If the short cuts in Residual Networks help quickly learn identity functions, isn’t it true that these portions of the network, where the identity has been learnt, can simply be purged after training, and the network simplified/reduced-in-size?
And if we do re-train this simplified network, the results should be as good as the original un-purged network, right? So is this really kinda like tuning the hyper parameters of network layers/neurons, except we just do it through the training process itself?
Shouldn’t this be possible even in the regular (non-residual) neural networks also? i.e., examine the parameters (weight matrices) to find the ones that are close to identity, and eliminate them to simplify?

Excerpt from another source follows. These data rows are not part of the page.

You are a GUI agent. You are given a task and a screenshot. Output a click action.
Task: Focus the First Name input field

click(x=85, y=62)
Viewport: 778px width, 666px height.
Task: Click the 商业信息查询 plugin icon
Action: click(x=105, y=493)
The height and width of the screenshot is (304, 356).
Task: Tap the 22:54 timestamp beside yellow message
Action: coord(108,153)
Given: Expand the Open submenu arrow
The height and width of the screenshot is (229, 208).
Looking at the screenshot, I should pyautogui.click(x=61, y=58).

I do realize the intuition of ResNets is also to help with backpropagation’s vanishing gradient problem.
I don’t know if it’s safe to purge a layer without careful consideration.

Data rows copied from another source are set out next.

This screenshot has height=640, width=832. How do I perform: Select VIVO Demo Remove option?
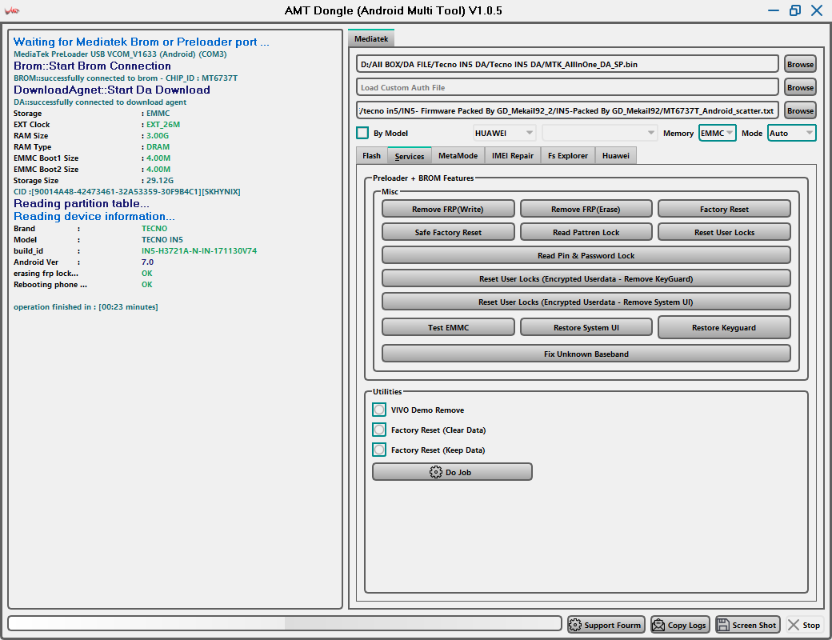pyautogui.click(x=379, y=410)
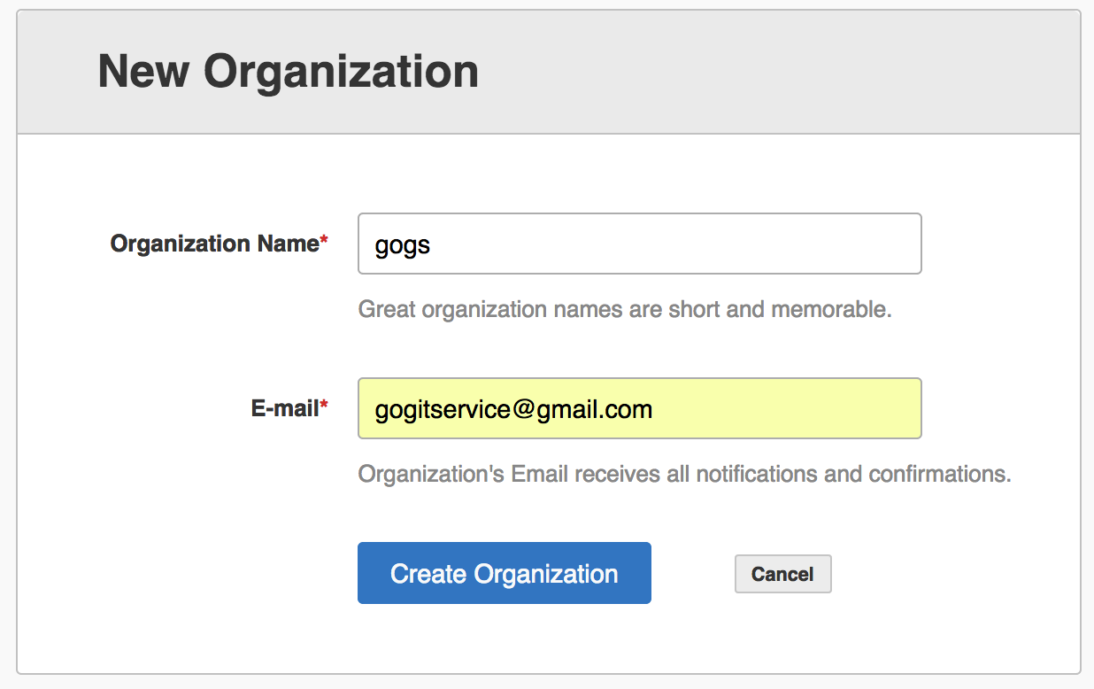Click Organization's Email at the start of the email hint

[463, 474]
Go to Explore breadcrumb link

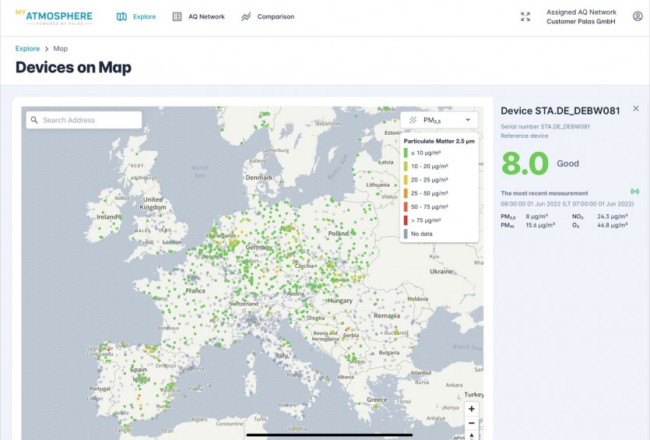pyautogui.click(x=27, y=48)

MLOps specifialization talks about model optimization steps for a leaner production footprint. Please check it out.
1 Like
In addition to Balaji’s point, I think you should listen again to what Prof Ng says about all this. The point is not that the goal is to learn the identity function: that is just the starting point that you get from the “skip” layers. The real point is that having that alternate path provides a “smoothing” effect on the training and allows you a better chance of avoiding vanishing or exploding gradients. That’s the real point: the skip layers give you the ability to successfully train a deeper and more complex network. But once you have the trained network, removing layers doesn’t really make sense: you’re modifying the network, so how do you know the trained parameters will still work in that different network? They were trained on a different network, right? My intuition would be that fundamentally doesn’t make sense, but this is an experimental science: you can try what you suggest and see what happens. If you learn anything one way or the other, let us know. Science! 

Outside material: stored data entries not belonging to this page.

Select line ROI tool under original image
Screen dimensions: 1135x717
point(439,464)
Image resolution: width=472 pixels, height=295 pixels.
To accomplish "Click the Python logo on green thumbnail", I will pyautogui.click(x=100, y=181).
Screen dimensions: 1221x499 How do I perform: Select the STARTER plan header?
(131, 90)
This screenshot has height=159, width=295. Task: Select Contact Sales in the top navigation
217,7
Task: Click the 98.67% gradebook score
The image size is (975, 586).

Disclaimer: I am just a fellow student, not a domain expert. All I know is what I’ve heard Prof Ng say in these lectures. Now that I think about it, I do remember someone mentioning that there is some work about “pruning” networks, although I don’t remember if Prof Ng ever discusses that in these courses. If you google that, here’s one paper that you find. Have a look and see if they discuss ideas similar to what you are suggesting above.
1 Like